A cela il faut mentionner les faiblesses qui ont accompagné les croisades : j’en mentionne
deux seulement.
1. Les croisés n’ont pas su faire des alliances avec leurs voisins mais ont créé
des ghettos chrétiens, entourés d’ennemis. Ils ont voulu a un certain moment faire une
alliance avec les Mongoles, pourquoi n’ont-ils pas réussi à nouer une alliance avec les
byzantins?
5. Des décisions irraisonnables comme la 8ème croisade qui a décidé d’attaquer la Tunisie
alors que la Tunisie n’avait rien à faire avec la Terre Sainte ou comme la 4ème croisade qui a
décidé d’attaquer Constantinople pour créer un royaume latin.
5. Les croisés se sont intéressés plus aux lieux saints qu'aux chrétiens locaux de la Terre
Sainte, qui étaient de rite syriaque, plus à un royaume latin et franc qu'à un royaume chrétien.

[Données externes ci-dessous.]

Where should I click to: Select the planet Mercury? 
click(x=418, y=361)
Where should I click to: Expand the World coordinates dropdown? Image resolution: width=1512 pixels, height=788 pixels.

Heureusement qu’aujourd'hui les choses changent. On s'intéresse et on respecte la
communauté locale autant que les lieux saints.
Je veux revenir au présent. Les croisades ont créé en Orient un sentiment anti-européen et
anti-chrétien. Les chrétiens locaux ont beaucoup perdu. Bon gré mal gré, on identifie souvent
l’Occident au christianisme. C’est pourquoi l’invasion américaine de l’Iraq en 2003 avait été
appelée croisade. De même la coalition formée par les EU, les pays européens et quelques
pays arabes contre l’Etat islamique.
Conclusion
Les croisades, comme la conquête musulmane d’une partie de l’Europe, sont une expérience
triste dans les relations islamo-chrétiennes. La blessure créée par ces guerres de
religions a laissé une cicatrice dans la mémoire des musulmans. Les croisades n’ont
pas réalisé leur but, mais ont affaibli plus tard la présence chrétienne en Terre Sainte et au
Moyen Orient. L’Europe aurait dû soutenir cette présence par des moyens diplomatiques
plutôt que violents.
Mais cela ne nuit pas à l’image de Louis IX qui était un personnage consciencieux,
honnête, détaché, compatissant envers les pauvres et pieux. C’est grâce à lui que la couronne
d’épines se trouve à Paris. C’est grâce à lui si les villes côtières de la Palestine ont été
renforcées pour empêcher l’écroulement de ce qui restait du royaume de Jérusalem. Et c’est
grâce à lui que nous nous trouvons ici aujourd’hui.
Que peut-on apprendre de l’expérience des croisades?
Il faut recourir au dialogue et à l'amitié et non aux antagonismes et au conflit.
Il faut dialoguer avec les musulmans et les juifs. Les aider à s'ouvrir par la culture, à la liberté
religieuse et la liberté de conscience.
On peut dialoguer avec l'islam car Il y a un Islam modéré, différent de l'Organisation de l'Etat
Islamique qui tue au nom de Dieu et d'une idéologie intolérante.
En Terre Sainte nous dialoguons ouvertement avec les juifs et les musulmans, et conservons
de bons rapports. Ce qui justifie un tel dialogue sont les valeurs communes entre les trois
religions monothéistes, et qui sont nombreuses.
Pendant les derniers événements douloureux à Jérusalem, les chefs des églises chrétiennes
ont rendu visite aux autorités de Al Aqsa et à la synagogue Har nof, qui a été le théâtre d'un
massacre brutal commis par deux Palestiniens, en représailles d'autres attentats commis par
des Israéliens. Nos deux visites étaient fortement attendues. Les deux communautés savent
que nous sommes un pont de paix.
Pour conclure, je voudrais affirmer que les croisades, menées par saint Louis, étaient la
réflexion de la mentalité de son temps, qui croyait en les guerres saintes et qui cherchait le
martyre. S'il avait vécu aujourd'hui, il aurait été, grâce à son honnêteté et à sa douceur, un
champion du dialogue interreligieux.